The success of the Pap smear sets the bar high for breast cancer screening. So far, routine mammography screening hasn’t measured up. Yet studies abound to find out whether the existing technology benefits a small, or smaller, percentage of women. A study of two counties in Sweden found a mortality benefit of a whopping 30 percent. Early detection campaigners jumped for joy with statements that the study reconfirms that mammography saves lives. We already know that screening saves some lives, but that it doesn’t save most. What is being celebrated here?
There is much to consider about the Swedish study in the context of the mountains of data that already exist about screening. First, the findings from the Swedish study were not stratified by age so nothing can be said about the benefits of screening for different age groups of women. Second, the study did not systematically evaluate outcomes related to false-positive and false-negative results. Third, the methodology has been questioned previously in terms of the comparison groups and it is not clear that breast cancer deaths were counted correctly. Fourth, as Dr. H. Gilbert Welch has pointed out the study did not take into account the advances in breast cancer therapy over the last two decades. Finally, would the Swedish findings be generalizable to a population such as our own that does not have universal healthcare? If all of these issues could be rectified, we would still have a situation in which the vast majority of women routinely screened for breast cancer (in the Swedish study, 70 percent) would see no survival benefit due to screening.
Yes, routine screening does save some lives: About 1 in every 2000 women who are screened. That’s an individual stroke of luck, not a public health strategy. Instead of researching the same screening tool over and over again to look for minute differences in mortality benefits that continue to tell us what we already know, why not invest those research dollars into learning how to prevent cancer in the first place or keep those who are diagnosed from dying from the disease? [See also Kathi Kolb's essay on Betty Ford and the Status of Mammography.]
Added Note: The print advertisement below is a typical example within the breast cancer “awareness” realm. Featured in an October special issue, it leaves no doubt that routine screening is unequivocally good for women.

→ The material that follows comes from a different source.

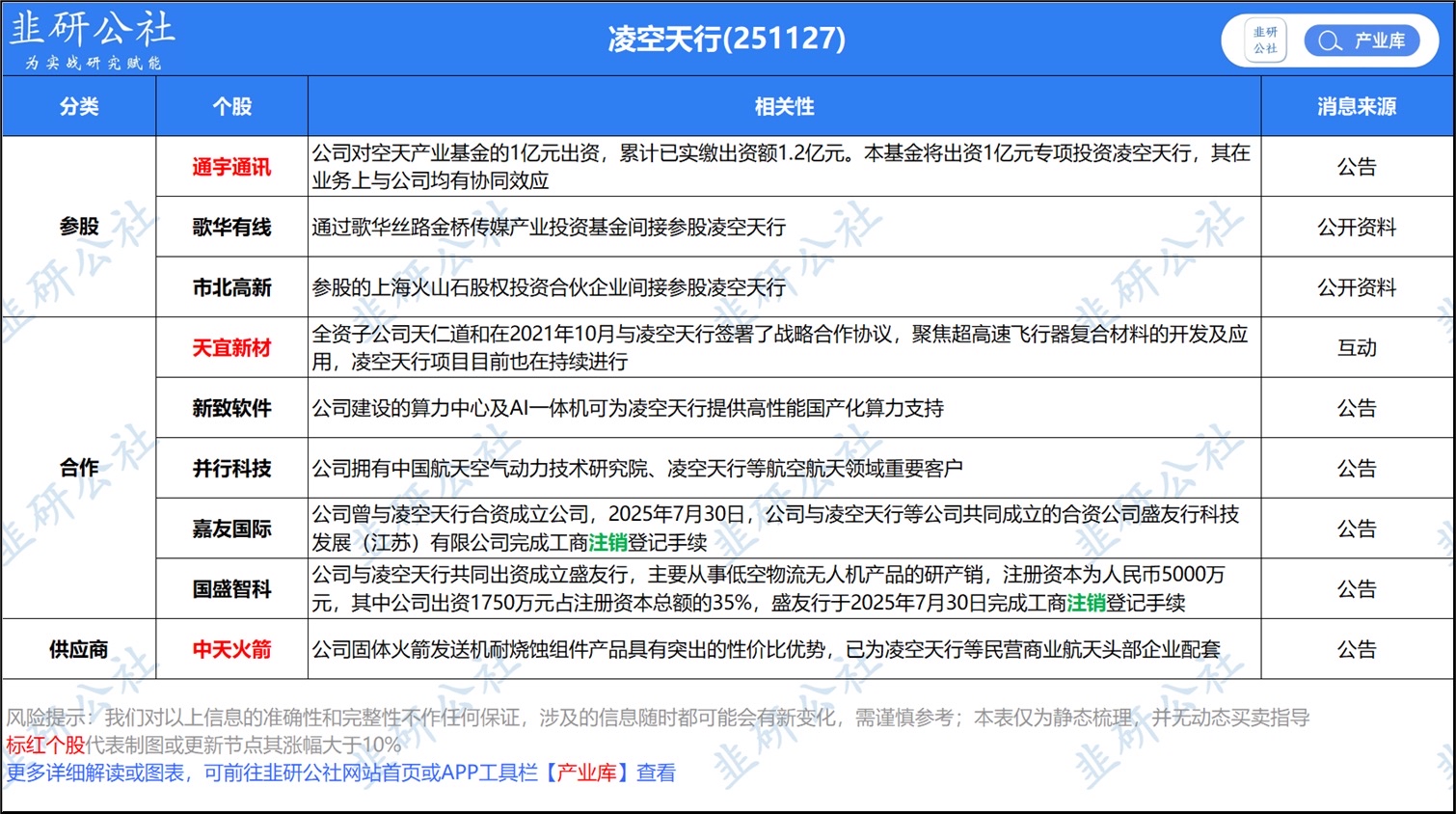Click the title 凌空天行(251127)
This screenshot has width=1456, height=814.
[726, 39]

- It claims that mammograms are successful in finding 90 percent of breast cancers but includes no information about how many results are inconclusive, false-positives, or false-negatives.

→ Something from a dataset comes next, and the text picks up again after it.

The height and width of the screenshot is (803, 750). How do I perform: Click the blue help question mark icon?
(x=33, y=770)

- It suggests that that routine screening may “prevent and diagnose” though screening is clearly not a form of primary prevention.
- The ad even puts the onus on women themselves as being personally responsible for doing the “one thing” that might help them to beat breast cancer.

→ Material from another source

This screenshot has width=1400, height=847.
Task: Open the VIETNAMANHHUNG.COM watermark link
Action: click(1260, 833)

- It also relies on peer pressure to coerce women into doing what their friends are doing.
- This common advertisement embellishes and even fabricates information in support of its product (mammograms) while omitting real information that could help women to understand the risks, benefits, and limitations of screening technology.
Such strategies may be expected in advertising. But how different are they from everyday awareness campaigns and educational materials given to women about breast cancer???